Véritable fresque de déambulations au cœur des ruelles de la métropole, le dernier récit d’André Carpentier découvre la beauté dans les petites choses. Après un premier recueil de fragments nomades, qui relatait un voyage au Tibet (Mendiant de l’infini, Boréal, 2002), Ruelles, jours ouvrables est le fruit de trois années à flânoter, « qui, à l’oreille, joint la flâne à la prise de notes ». Sans datation exacte, les instants et leurs visions qui ont guidé Carpentier laissent le lecteur libre de son parcours, ce dernier pouvant lire « par bribes et par secousses » les fragments regroupés par carnets de saisons.

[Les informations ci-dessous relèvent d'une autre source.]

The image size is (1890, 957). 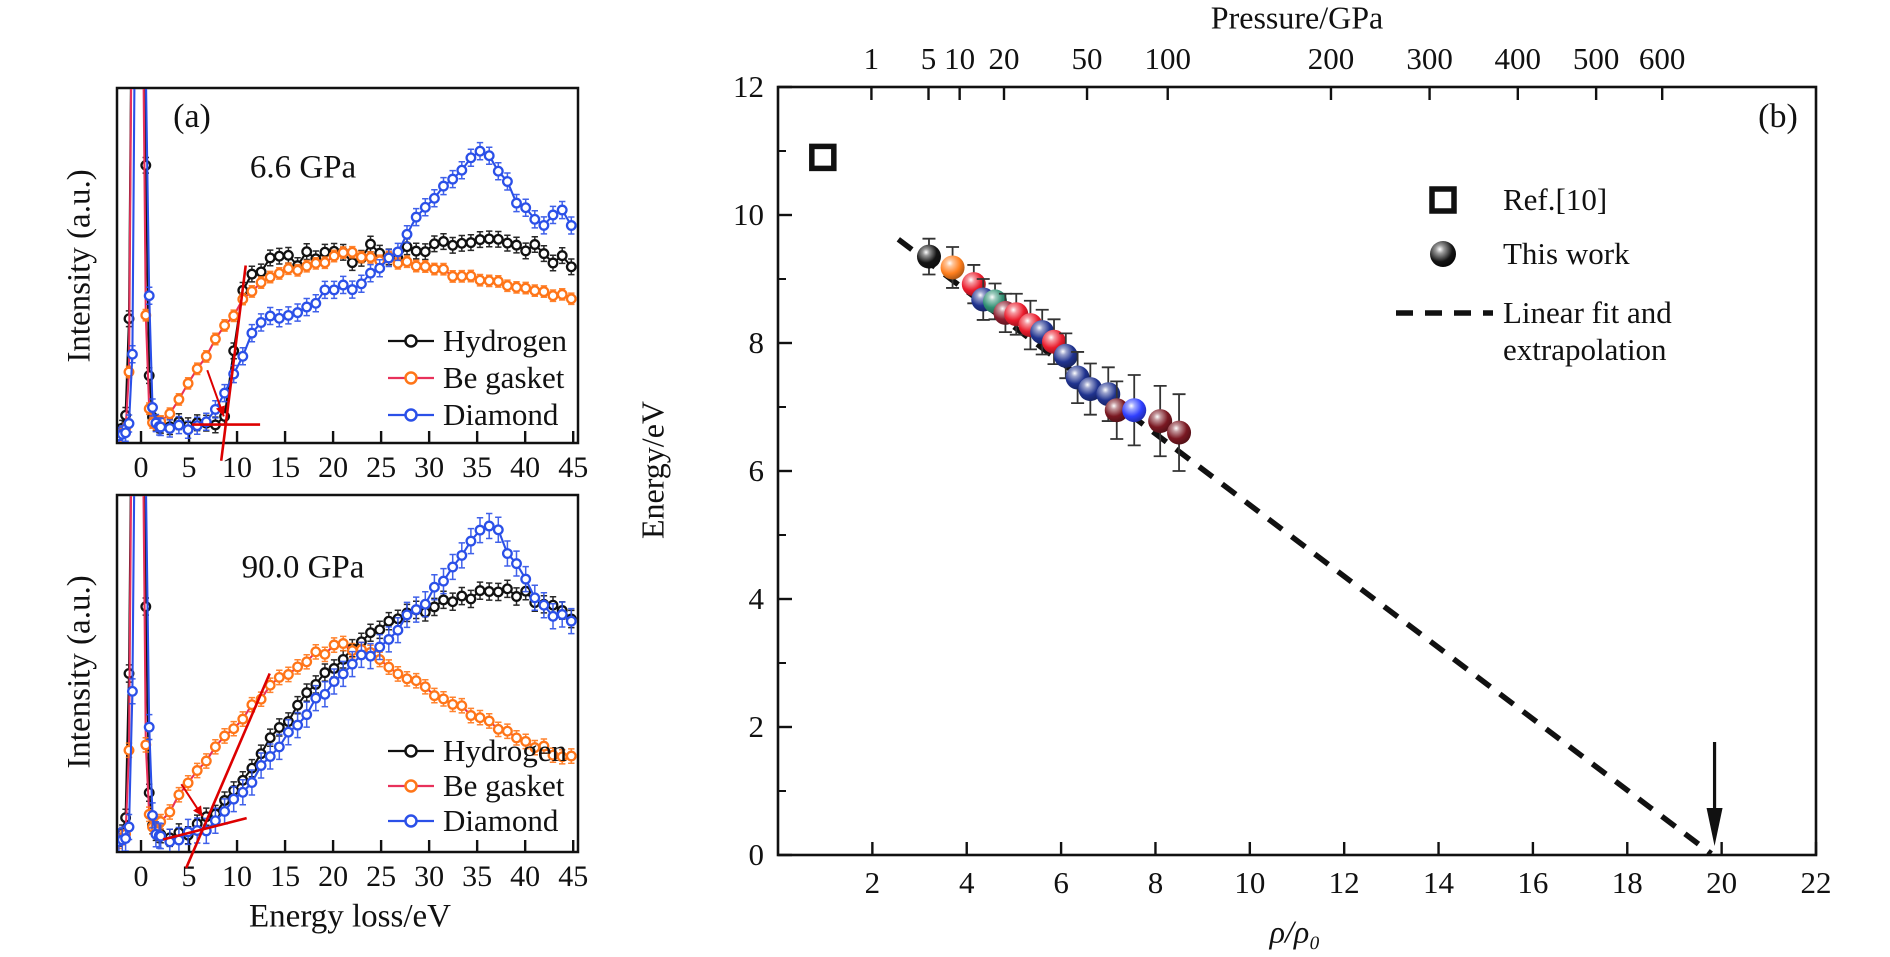 I want to click on x-tick-label: 45, so click(x=573, y=468).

À travers les gestes quotidiens, les odeurs et les couleurs changeantes, au-delà des clôtures, sur les balcons, André Carpentier explore la vie des ruelles, car réellement elles vivent. « Un tel lieu n’est pas muet, qui porte ce qu’on l’incite à nous révéler. » Et ainsi cohabitent l’être et le lieu. Voyant la cour comme le prolongement de l’intérieur qui dévoile l’intimité, l’écrivain flâneur s’interroge sur soi et l’autre. On déambule avec lui dans ses errances, comme un inconnu au cœur de ce qui est familier, avec un regard neuf sur ce qui l’entoure, s’y prenant même à flâner en tournant les pages comme les coins de ruelles !
L’errance dans ces lieux permet aussi à l’auteur de faire remonter ses souvenirs à la surface, comme celui d’un baiser volé dans la noirceur, ou encore de sa première cigarette. Dans une quasi-somnolence, le promeneur projette ses émotions sur les passants et livre ses impressions, dans un imaginaire proche de celui de l’enfance. C’est parfois aussi au tour de l’observateur d’être observé, le jeu des regards se renverse, le sentiment d’être étranger, même là où il a grandi, l’étreint.
André Carpentier donne par ailleurs un bel aperçu d’un Montréal différent mais actuel. « J’ouvre un chemin sous le tracé commun. Je m’active à saisir des liens qui n’existent que parce que je les tisse dans l’inépuisable fragmentation du monde. » À lire, pour la grâce de l’écriture d’André Carpentier, et pour côtoyer ces ruelles montréalaises qui ne se livrent pas toujours à l’écrivain flâneur, ce « danseur à claquettes au bord du précipice ».